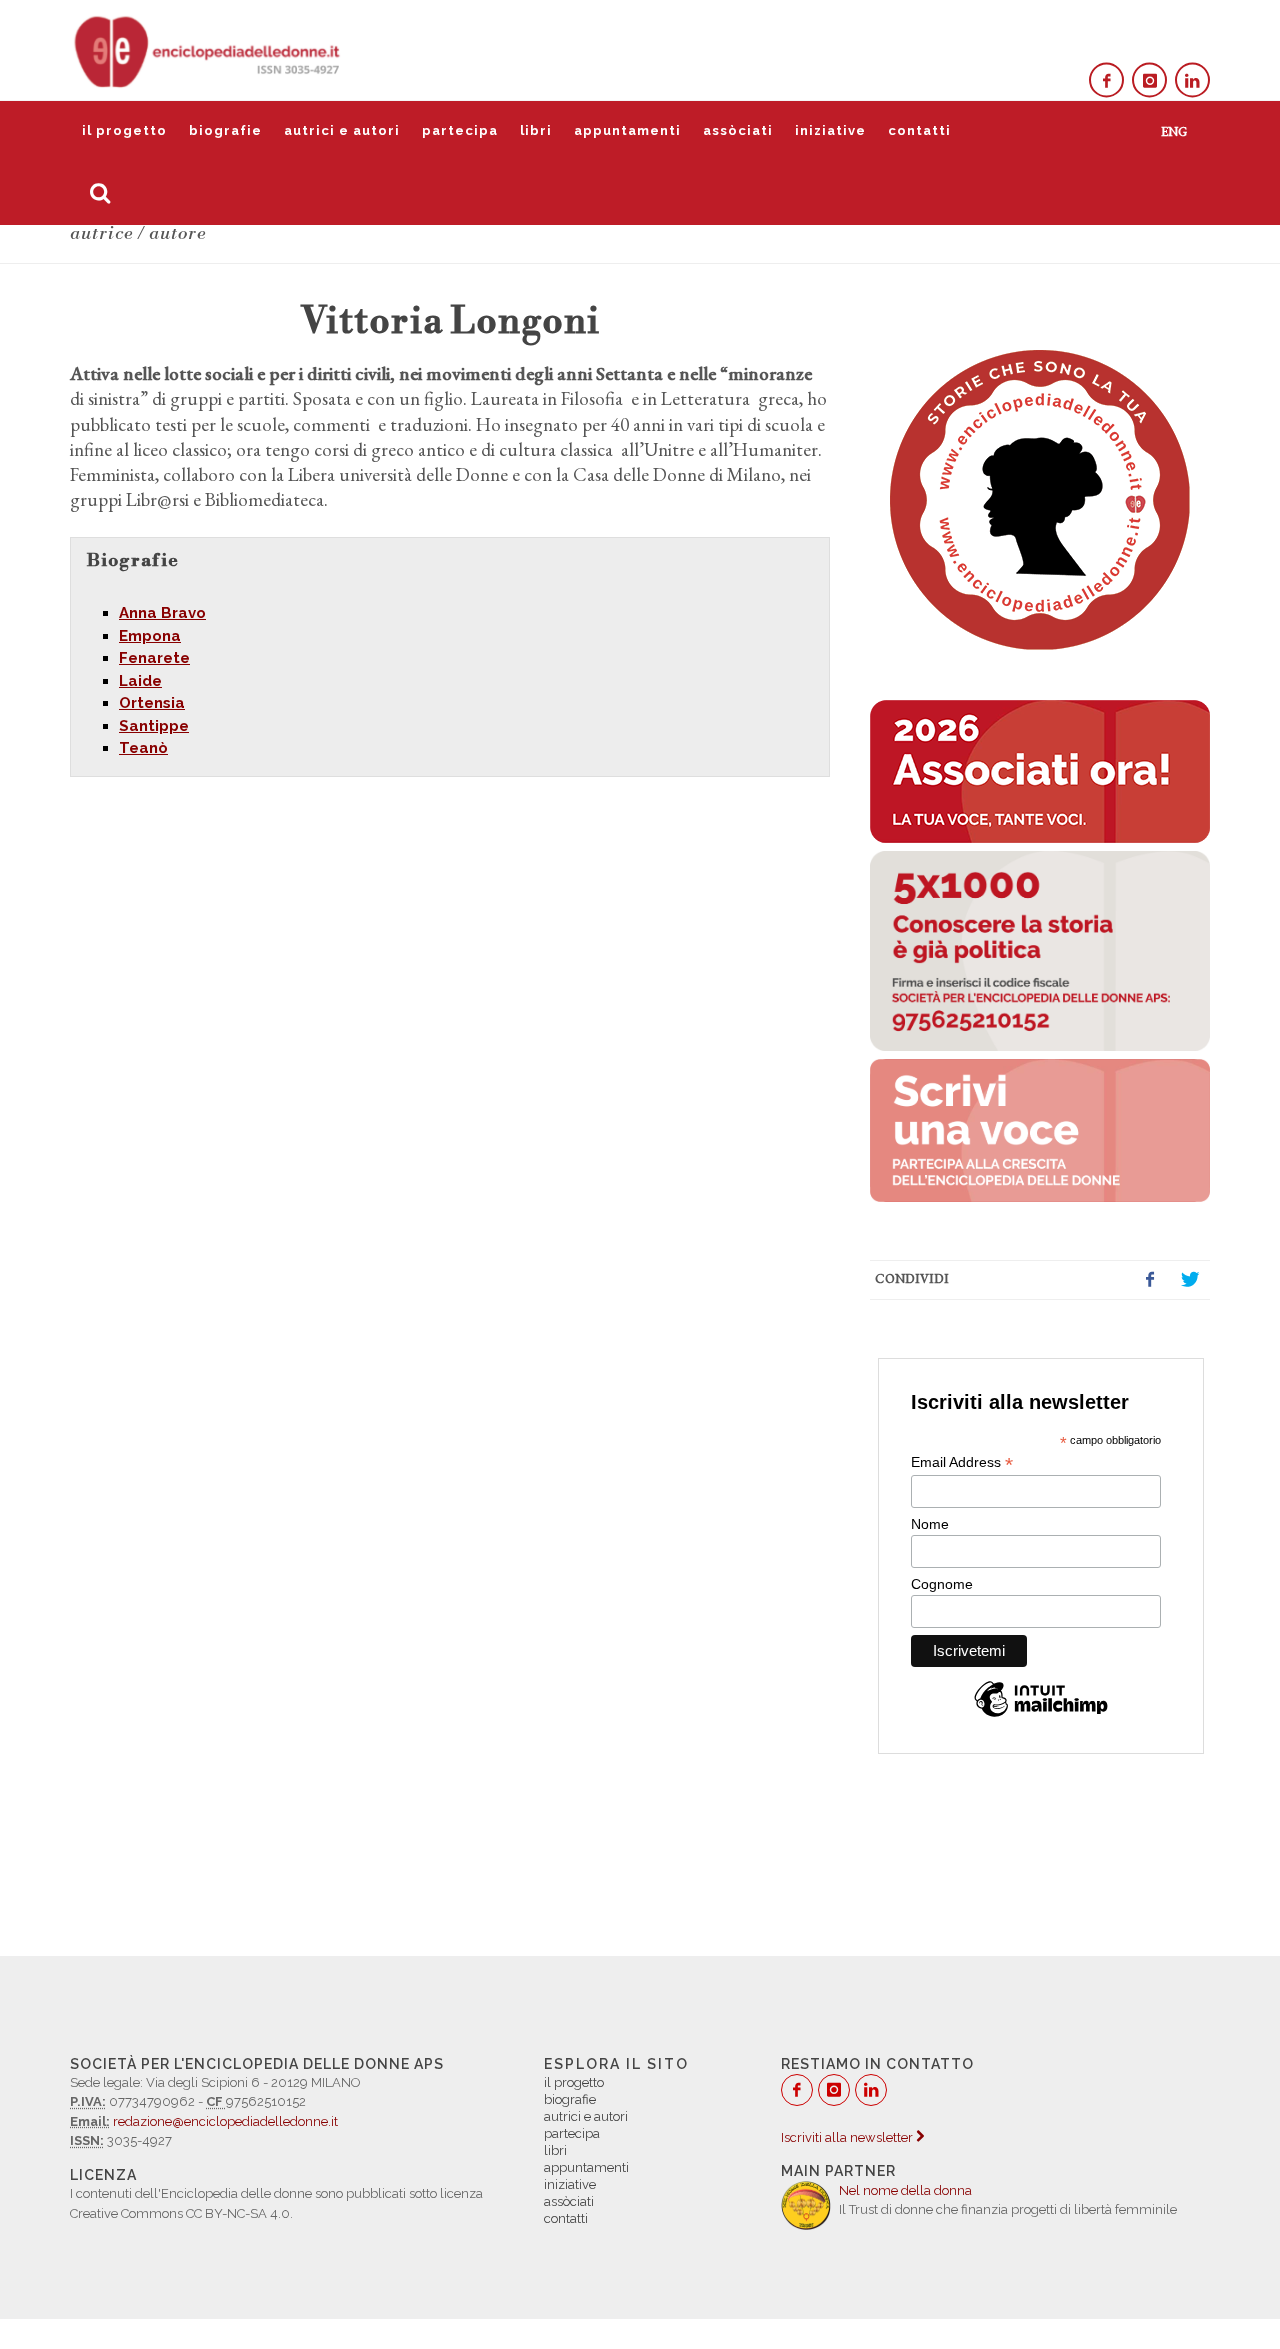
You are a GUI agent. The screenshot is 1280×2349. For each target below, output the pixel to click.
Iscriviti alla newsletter (848, 2137)
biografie (225, 130)
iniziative (830, 130)
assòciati (738, 130)
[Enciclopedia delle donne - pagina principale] (209, 50)
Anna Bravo (162, 613)
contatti (919, 130)
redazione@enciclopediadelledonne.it (225, 2121)
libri (536, 130)
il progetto (124, 130)
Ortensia (152, 703)
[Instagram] (1149, 80)
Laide (140, 681)
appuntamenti (627, 130)
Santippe (154, 726)
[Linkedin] (1192, 80)
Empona (150, 636)
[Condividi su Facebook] (1150, 1280)
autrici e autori (342, 130)
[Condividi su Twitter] (1190, 1280)
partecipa (460, 130)
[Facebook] (1106, 80)
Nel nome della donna (905, 2190)
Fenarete (154, 658)
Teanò (143, 748)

=======

### WHAT IS REQUIRED
Exactly as written, please copy out the whole set of records, skipping images.

### YOUR SOLUTION
You are a GUI agent. The screenshot is 1280×2349. For each target below, output the pixel to click.
Iscriviti alla newsletter (848, 2137)
biografie (225, 130)
iniziative (830, 130)
assòciati (738, 130)
[Enciclopedia delle donne - pagina principale] (209, 50)
Anna Bravo (162, 613)
contatti (919, 130)
redazione@enciclopediadelledonne.it (225, 2121)
libri (536, 130)
il progetto (124, 130)
Ortensia (152, 703)
[Instagram] (1149, 80)
Laide (140, 681)
appuntamenti (627, 130)
Santippe (154, 726)
[Linkedin] (1192, 80)
Empona (150, 636)
[Condividi su Facebook] (1150, 1280)
autrici e autori (342, 130)
[Condividi su Twitter] (1190, 1280)
partecipa (460, 130)
[Facebook] (1106, 80)
Nel nome della donna (905, 2190)
Fenarete (154, 658)
Teanò (143, 748)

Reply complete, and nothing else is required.